A COMUNIDADE ESCOLAR E AS PRÁTICAS INCLUSIVAS
Marina da Silveira Rodrigues Almeida
Consultora em Educação Inclusiva
Psicóloga e Pedagoga especialista
Instituto Inclusão Brasil
contato@institutoinclusaobrasil.com.br
Toda a comunidade
escolar pode exercer uma influência positiva muito relevante sobre o desempenho
integral dos alunos, segundo a filosofia da educação inclusiva. Inversamente,
qualquer pessoa da comunidade escolar poderia influir negativamente, ou seja,
deixaria de ser útil na formação geral dos educandos. Como se explica isso?
Explicações históricas
Vamos, de modo simplista, dividir a história da educação em quatro
épocas, no que se refere aos alunos com deficiência.
Exclusão (antes do século 16)
Nesta
época, nenhuma atenção educacional foi oferecida às pessoas com deficiência,
que também não recebiam outros serviços.
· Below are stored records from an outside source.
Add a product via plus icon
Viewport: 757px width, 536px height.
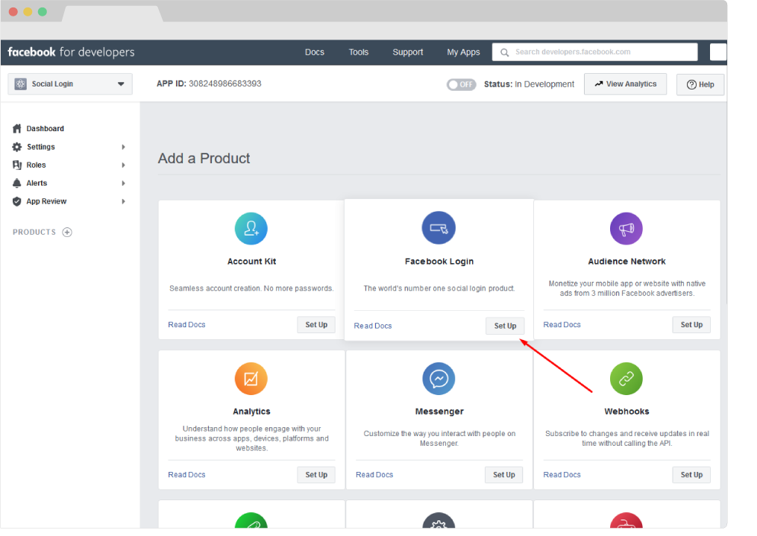coord(67,233)
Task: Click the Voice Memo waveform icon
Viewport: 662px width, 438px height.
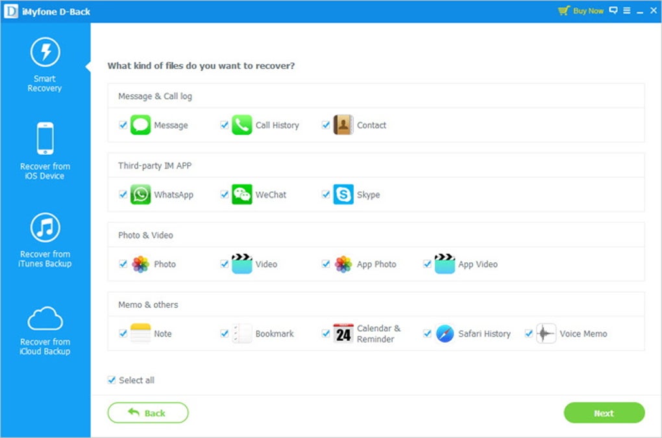Action: pos(545,334)
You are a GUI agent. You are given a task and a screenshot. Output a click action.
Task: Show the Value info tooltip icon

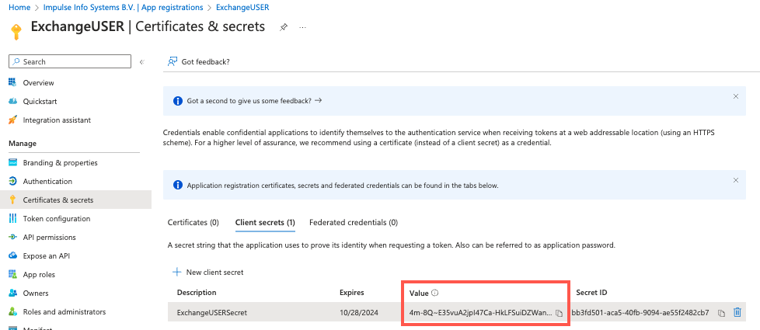[434, 293]
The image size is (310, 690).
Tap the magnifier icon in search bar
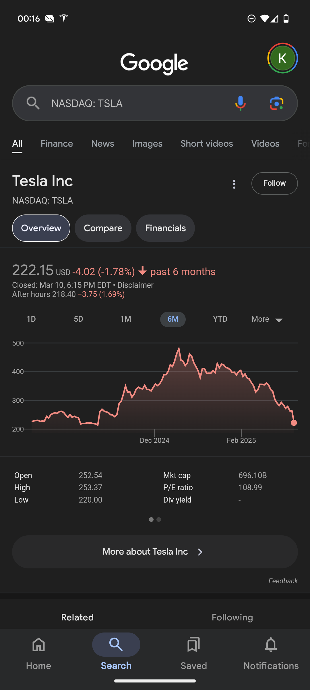pyautogui.click(x=33, y=103)
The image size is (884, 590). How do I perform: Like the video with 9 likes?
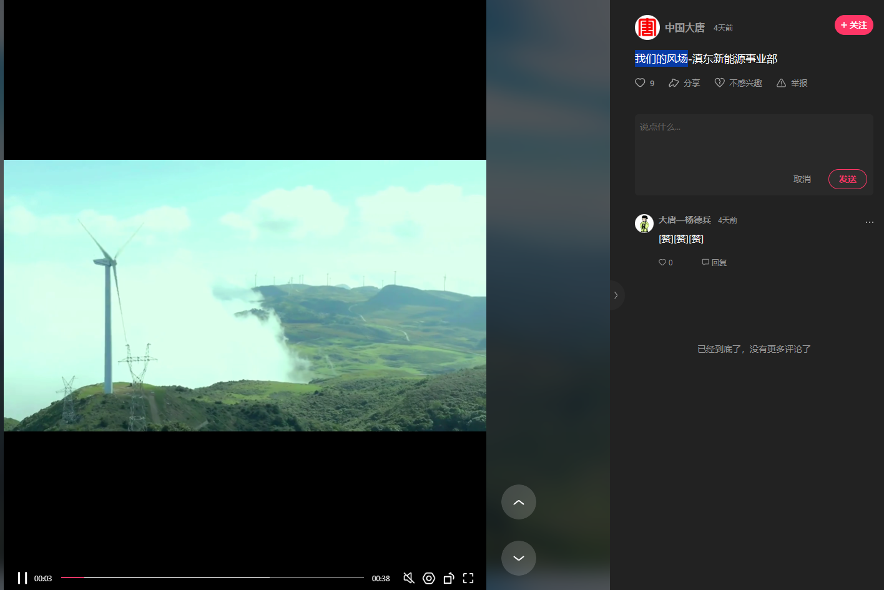pyautogui.click(x=641, y=83)
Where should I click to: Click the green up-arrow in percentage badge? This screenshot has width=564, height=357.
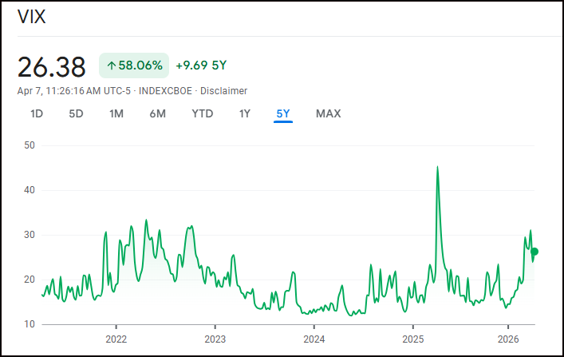pyautogui.click(x=111, y=65)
A sociedade simplesmente ignorava,
rejeitava, perseguia e explorava estas pessoas, então consideradas ‘possuídas
por maus espíritos ou vítimas da sina diabólica e feitiçaria’ (Jönsson, 1994,
p.61)
Segregação (séculos 17 a início do século 20)
Excluídas da sociedade e
da família, pessoas com deficiência eram geralmente atendidas em instituições
por motivos religiosos ou filantrópicos e tinham pouco ou nenhum controle sobre
a qualidade da atenção recebida.
Integração (décadas de 40 a 80)
Segundo Jönsson
(1994, p.61), foi neste contexto que emergiu, em muitos países em
desenvolvimento, a ‘educação especial’ para crianças com deficiência,
administrada por instituições voluntárias, em sua maioria religiosas, com
consentimento governamental, mas sem nenhum outro tipo de envolvimento por
parte do governo. Algumas dessas crianças passaram a vida inteira dentro das
instituições.
Surgiram, também, escolas especiais, assim como
centros de reabilitação e oficinas protegidas de trabalho, pois a sociedade
começou a admitir que pessoas com deficiência poderiam ser produtivas se
recebessem escolarização e treinamento profissional.
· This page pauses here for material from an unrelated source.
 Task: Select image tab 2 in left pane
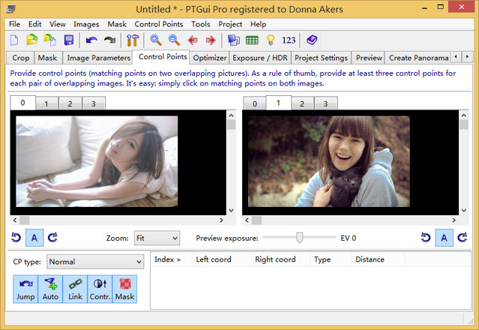(70, 104)
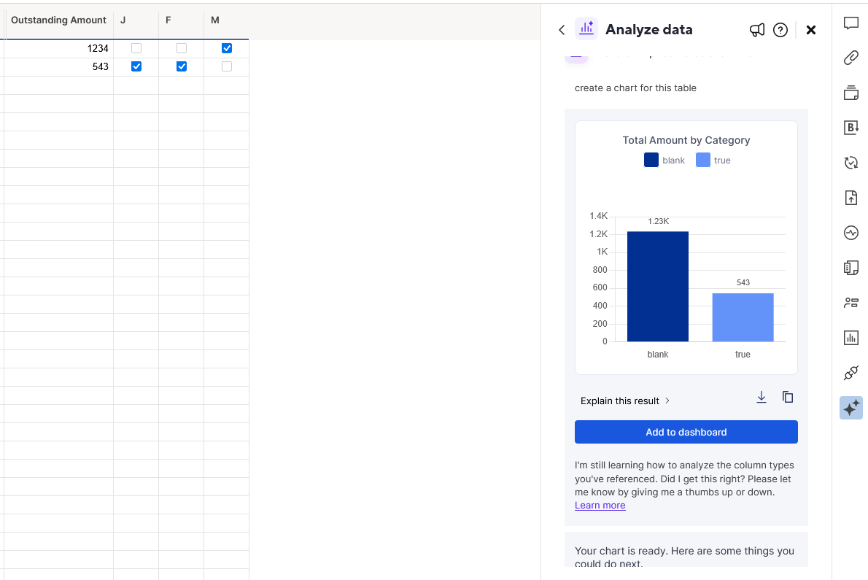Open the Brandfolder B icon in right rail
The height and width of the screenshot is (580, 868).
850,127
Esta época viu surgirem as classes especiais dentro
de escolas comuns, o que aconteceu não por motivos humanitários e sim para
garantir que as crianças com deficiência ‘não interferissem no ensino’ ou ‘não
absorvessem as energias do professor’ a tal ponto que o impedissem de ‘instruir
adequadamente o número de alunos geralmente matriculados numa classe’ (Chambers
& Harman, in Jönsson, 1994, p.62).
Os testes de inteligência, criados em 1905,
desempenharam um papel relevante, no sentido de identificar e selecionar apenas
as crianças com potencial acadêmico. ‘Este elitismo, que ainda é defendido com
freqüência, serve para justificar a instituição educacional na rejeição de mais
de um terço ou até a metade do número de crianças a ela encaminhadas. Tal
desperdício não seria tolerado em nenhum outro campo de atividade.’ (Unesco, in
Jönsson, 1994, p.62)
Inclusão
(última década do século 20 e início
do século 21)
Inspirada no lema do Ano Internacional das Pessoas
Deficientes (“Participação Plena e Igualdade”), tão disseminada em 19o81,
uma pequena parte da sociedade em muitos países começou a tomar algum
conhecimento da necessidade de mudar o enfoque de seus esforços. Para que as
pessoas com deficiência realmente pudessem ter participação plena e igualdade
de oportunidades, seria necessário que não se pensasse tanto em adaptar as pessoas
à sociedade e sim em adaptar a sociedade às pessoas (Jönsson, 1994, p.63). Isto
deu início ao surgimento do conceito de inclusão a partir do final da década de
80.
Países desenvolvidos, como os EUA, o Canadá, assim
como a Espanha e a Itália, foram os pioneiros na implantação de classes
inclusivas e de escolas inclusivas.
Segundo Mantoan (1997), a inclusão “questiona não
somente as políticas e a organização da educação especial e regular, mas também
o conceito de mainstreaming. A noção de inclusão institui a inserção de
uma forma mais radical, completa e sistemática.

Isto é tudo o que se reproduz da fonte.